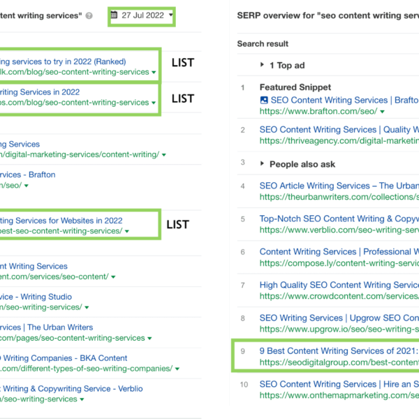
Task: Open the onthemapmarketing.com URL in result 10
Action: click(339, 395)
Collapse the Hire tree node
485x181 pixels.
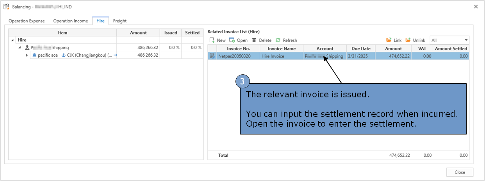tap(13, 40)
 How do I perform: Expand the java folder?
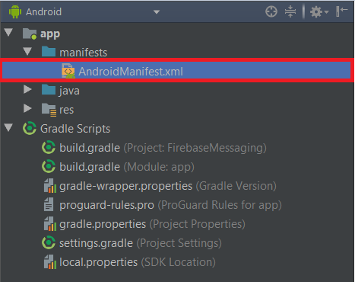(x=27, y=89)
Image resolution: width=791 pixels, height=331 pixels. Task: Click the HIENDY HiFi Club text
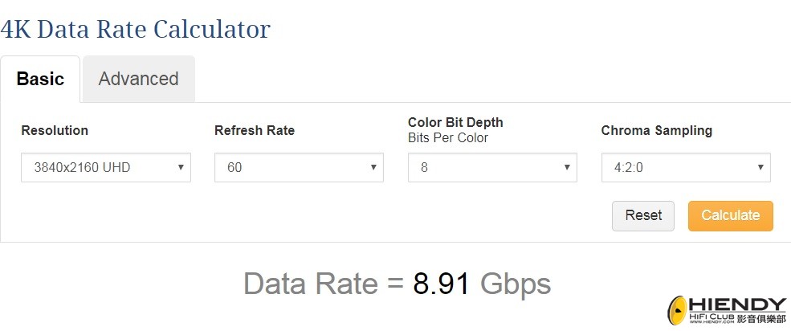(x=737, y=310)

________________

Task directions
Restate word for word only the lines from the one with "How do I perform: Expand the java folder?" through the last line of the material, both included. Any picture should be left out.

Expected answer
 How do I perform: Expand the java folder?
(x=27, y=89)
Image resolution: width=791 pixels, height=331 pixels. Task: Click the HIENDY HiFi Club text
(x=737, y=310)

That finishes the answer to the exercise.